Man Without Qualities


Friday, June 04, 2004


Herr Doktorprofessor Tells The Truth! III: Mr. Chalabi's Secrets

The Man Without Qualities does not know Ahmad Chalabi personally, but the already superhot invective and wild maneuvering surrounding him is absolutely fascinating. To read Mr. Okrent from the New York Times, one could easily conclude that the only meaningful question remaining concerning Mr. Chalabi whether his constant prevarication is pathological or merely strategic:

On Friday, May 21, a front-page article by David E. Sanger ("A Seat of Honor Lost to Open Political Warfare") elegantly characterized Chalabi as "a man who, in lunches with politicians, secret sessions with intelligence chiefs and frequent conversations with reporters from Foggy Bottom to London's Mayfair, worked furiously to plot Mr. Hussein's fall." The words "from The Times, among other publications" would have fit nicely after "reporters" in that sentence. The aggressive journalism that I long for, and that the paper owes both its readers and its own self-respect, would reveal not just the tactics of those who promoted the W.M.D. stories, but how The Times itself was used to further their cunning campaign.
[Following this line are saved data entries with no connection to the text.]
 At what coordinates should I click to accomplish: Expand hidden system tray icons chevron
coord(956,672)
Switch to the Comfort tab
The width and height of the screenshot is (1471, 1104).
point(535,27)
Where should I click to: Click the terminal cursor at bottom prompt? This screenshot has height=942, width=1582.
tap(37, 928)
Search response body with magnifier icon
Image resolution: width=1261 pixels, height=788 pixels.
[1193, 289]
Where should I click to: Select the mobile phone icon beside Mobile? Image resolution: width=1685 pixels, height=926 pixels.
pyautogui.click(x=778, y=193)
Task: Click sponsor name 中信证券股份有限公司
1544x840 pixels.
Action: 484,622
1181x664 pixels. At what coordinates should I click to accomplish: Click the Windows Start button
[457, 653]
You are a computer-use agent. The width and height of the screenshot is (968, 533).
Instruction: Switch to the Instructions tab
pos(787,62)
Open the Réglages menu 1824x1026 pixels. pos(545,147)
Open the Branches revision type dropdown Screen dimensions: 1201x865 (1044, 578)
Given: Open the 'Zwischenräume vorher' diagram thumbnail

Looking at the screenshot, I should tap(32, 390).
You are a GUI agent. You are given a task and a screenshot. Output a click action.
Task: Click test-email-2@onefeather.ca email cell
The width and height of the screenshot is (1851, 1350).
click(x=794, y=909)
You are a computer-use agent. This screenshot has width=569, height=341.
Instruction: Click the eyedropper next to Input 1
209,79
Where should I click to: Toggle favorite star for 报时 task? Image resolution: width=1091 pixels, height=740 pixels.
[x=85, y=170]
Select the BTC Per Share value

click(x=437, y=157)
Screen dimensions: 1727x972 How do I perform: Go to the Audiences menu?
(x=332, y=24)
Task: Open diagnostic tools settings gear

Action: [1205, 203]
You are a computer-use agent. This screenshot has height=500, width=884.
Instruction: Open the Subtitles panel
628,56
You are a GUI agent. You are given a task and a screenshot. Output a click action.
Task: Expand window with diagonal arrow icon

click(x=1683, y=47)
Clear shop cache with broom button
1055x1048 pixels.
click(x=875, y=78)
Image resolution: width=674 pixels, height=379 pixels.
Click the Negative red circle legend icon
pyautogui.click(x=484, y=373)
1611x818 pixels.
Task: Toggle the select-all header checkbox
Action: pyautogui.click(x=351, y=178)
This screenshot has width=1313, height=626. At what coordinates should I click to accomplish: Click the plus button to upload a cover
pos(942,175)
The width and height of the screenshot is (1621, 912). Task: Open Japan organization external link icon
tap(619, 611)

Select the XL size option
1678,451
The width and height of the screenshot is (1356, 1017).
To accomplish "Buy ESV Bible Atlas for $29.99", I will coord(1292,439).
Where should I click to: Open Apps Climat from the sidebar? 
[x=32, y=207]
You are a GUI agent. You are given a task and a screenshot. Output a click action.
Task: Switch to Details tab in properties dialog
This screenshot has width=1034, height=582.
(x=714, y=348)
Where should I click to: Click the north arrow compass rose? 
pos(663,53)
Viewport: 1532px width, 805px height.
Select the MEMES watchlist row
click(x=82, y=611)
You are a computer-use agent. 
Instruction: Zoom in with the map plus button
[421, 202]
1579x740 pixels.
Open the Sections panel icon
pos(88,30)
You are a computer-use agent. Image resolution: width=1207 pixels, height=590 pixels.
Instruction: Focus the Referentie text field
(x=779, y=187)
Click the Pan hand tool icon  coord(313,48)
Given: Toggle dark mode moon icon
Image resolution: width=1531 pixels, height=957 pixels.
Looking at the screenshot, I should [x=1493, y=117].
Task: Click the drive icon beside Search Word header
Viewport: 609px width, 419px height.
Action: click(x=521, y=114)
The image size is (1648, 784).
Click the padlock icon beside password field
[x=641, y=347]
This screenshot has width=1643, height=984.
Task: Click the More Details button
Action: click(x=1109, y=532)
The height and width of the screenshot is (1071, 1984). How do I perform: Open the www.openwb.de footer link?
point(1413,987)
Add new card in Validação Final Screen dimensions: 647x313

But, as the Wall Street Journal points out, Chalabi personally has by no means been shown to be the kind of sinister prevaricator the Times and Okrent are making him out to be. If the Times didn't do enough checking and follow-up to suit their current or previous standards, fine. But the efforts to twist their own deficiencies into an excuse for a purer shade of hostility towards Bush in their reporting is disingenuous and -- as Don Luskin correctly put it -- rings fundamentally false.

There are well-known signs that Mr. Chalabi has been in a kind of death battle with George Tenet - who has now resigned as head of the CIA without good explanation.

And now, entirely contrary to the spirit of the New York Times' castigation of Mr. Chalabi, we have a very high profile defense of Mr. Chalabi coming from the Defense Department:

The U.S. military has rated intelligence from the Iraqi National Congress led by Ahmad Chalabi as the best received from any anti-Saddam Iraqi group.

A U.S. Army report determined that INC intelligence was the best of five Iraqi organizations that helped topple the Saddam regime. The report said INC tactical military information provided accurate and wide-ranging intelligence on the situation in Iraqi cities and the location of leading Saddam aides.

"In the final analysis, the INC has been directly responsible for saving the lives of numerous soldiers as a result of early warning and providing surveillance of known enemy elements," the army report said.

The report was commissioned in March 2004 as part of a Defense Department review of the cooperation by five Iraqi organizations, including Sunni, Shi'ite and Kurdish groups.


The Defense Department is, of course, headed by Donald Rumsfeld, who only yesterday said that while he was aware of the press reports that an investigation was underway regarding allegations that Mr. Chalabi had betrayed the US to Iran by disclosing the fact that the US had broken the Iranian code, a piece of information Mr. Chalabi was never supposed to have and says he didn't have. Mr. Rumsfeld said had no personal knowledge of any such investigation: "I don't know that there is an investigation. I said I've read that in the press. If there is one then that's a good thing because people ought to be investigating possible wrongdoing, if there has been wrongdoing." Mr. Rumsfeld and his aides have, of course, historically been big supporters of Mr. Chalabi. The President recently backed Mr. Rumsfeld strongly and publicly in the face of his critics efforts to use the Abu Graib situation to dislodge the Defense Secretary.

Just how good is Donald Rumsfeld's relationship with George Tenet, anyway?